### WHAT TO DO
With no word left out, write out the entire listing.
#####
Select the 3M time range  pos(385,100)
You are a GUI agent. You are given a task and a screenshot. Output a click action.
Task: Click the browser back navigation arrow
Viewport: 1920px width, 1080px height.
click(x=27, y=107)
#####
### ANSWER SPACE
Select the 3M time range  pos(385,100)
You are a GUI agent. You are given a task and a screenshot. Output a click action.
Task: Click the browser back navigation arrow
Viewport: 1920px width, 1080px height.
click(x=27, y=107)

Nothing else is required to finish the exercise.